Problems and tasks:
[A] In the text on MAST, which loss is used to train the model?
[B] Carry the text on MAST forward from its final sentence.
Text below:
MAST: Video Polyp Segmentation with a Mixture-Attention Siamese Transformer

TL;DR

MAST tackles video polyp segmentation by jointly encoding paired frames with a Siamese transformer and enriching their representations through a novel mixture-attention mechanism that combines inter-frame mutual-attention with intra-frame self-attention. The architecture uses two parallel decoders to generate segmentation maps and is trained with a hybrid BCE-IoU loss across multi-level outputs. On the SUN-SEG benchmark, MAST delivers state-of-the-art performance while maintaining competitive computation and parameter efficiency, with ablations confirming the effectiveness of both the Siamese transformer and mixture-attention modules. The method’s ability to leverage long-range spatio-temporal cues improves segmentation accuracy for challenging polyps and supports more reliable VPS in clinical workflows.

Abstract

Accurate segmentation of polyps from colonoscopy videos is of great significance to polyp treatment and early prevention of colorectal cancer. However, it is challenging due to the difficulties associated with modelling long-range spatio-temporal relationships within a colonoscopy video. In this paper, we address this challenging task with a novel Mixture-Attention Siamese Transformer (MAST), which explicitly models the long-range spatio-temporal relationships with a mixture-attention mechanism for accurate polyp segmentation. Specifically, we first construct a Siamese transformer architecture to jointly encode paired video frames for their feature representations. We then design a mixture-attention module to exploit the intra-frame and inter-frame correlations, enhancing the features with rich spatio-temporal relationships. Finally, the enhanced features are fed to two parallel decoders for predicting the segmentation maps. To the best of our knowledge, our MAST is the first transformer model dedicated to video polyp segmentation. Extensive experiments on the large-scale SUN-SEG benchmark demonstrate the superior performance of MAST in comparison with the cutting-edge competitors. Our code is publicly available at https://github.com/Junqing-Yang/MAST.
End of Text.
Data below below:
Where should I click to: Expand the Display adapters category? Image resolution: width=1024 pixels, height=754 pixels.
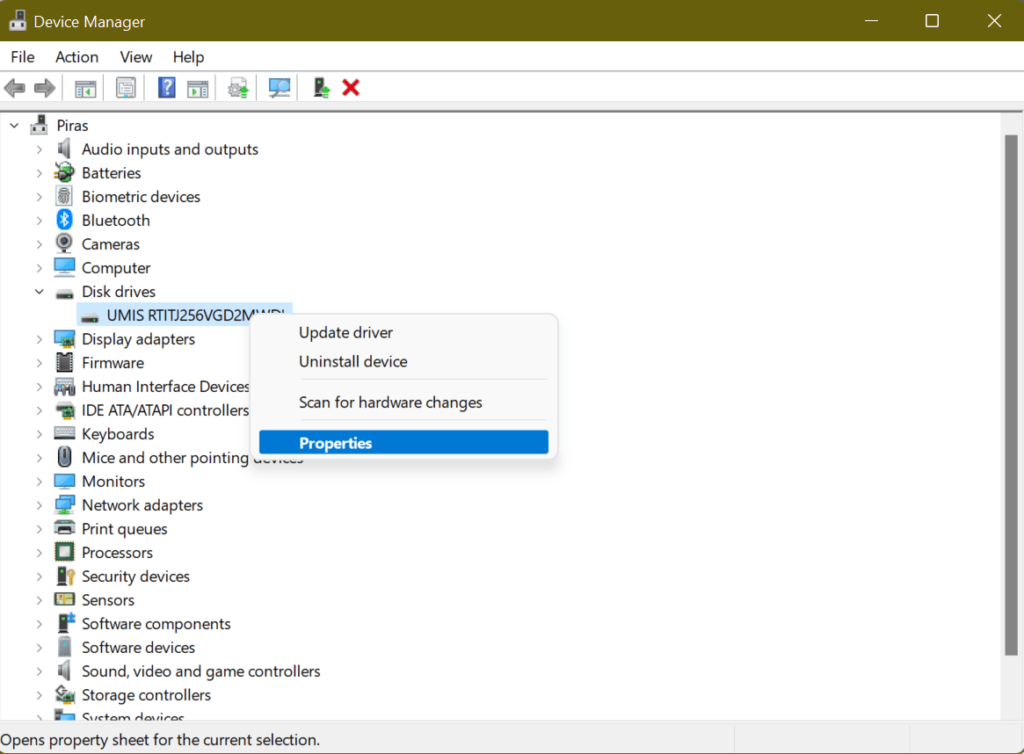click(40, 338)

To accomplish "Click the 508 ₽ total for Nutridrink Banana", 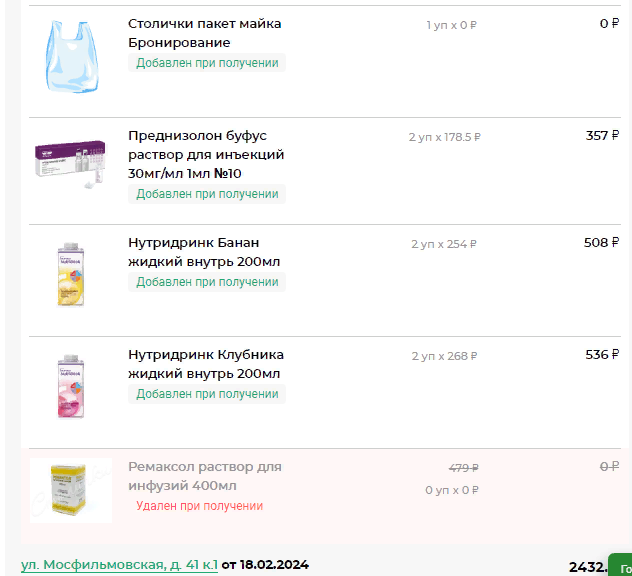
End of Data below.
Answers to the exercise:
[A] A hybrid BCE-IoU loss applied across multi-level outputs.

[B]
Figures (3)

• Figure 1: Overview of MAST: Using an anchor frame at $t=T$ and a reference frame at $t=T-\Delta$ as input, MAST employs a Siamese transformer for feature extraction and a Mixture-Attention module to compute the attention matrix to enhance the features. The enhanced features are then fed into two parallel decoders for segmentation map prediction.
• Figure 2: Comparison of Precision-Recall, F-measure, and E-measure curves between cutting-edge competitors and our MAST on the SUN-SEG-Easy (1$^{st}$ row) and SUN-SEG-Hard datasets (2$^{nd}$ row).
• Figure 3: The qualitative comparison of cutting-edge competitors and our MAST.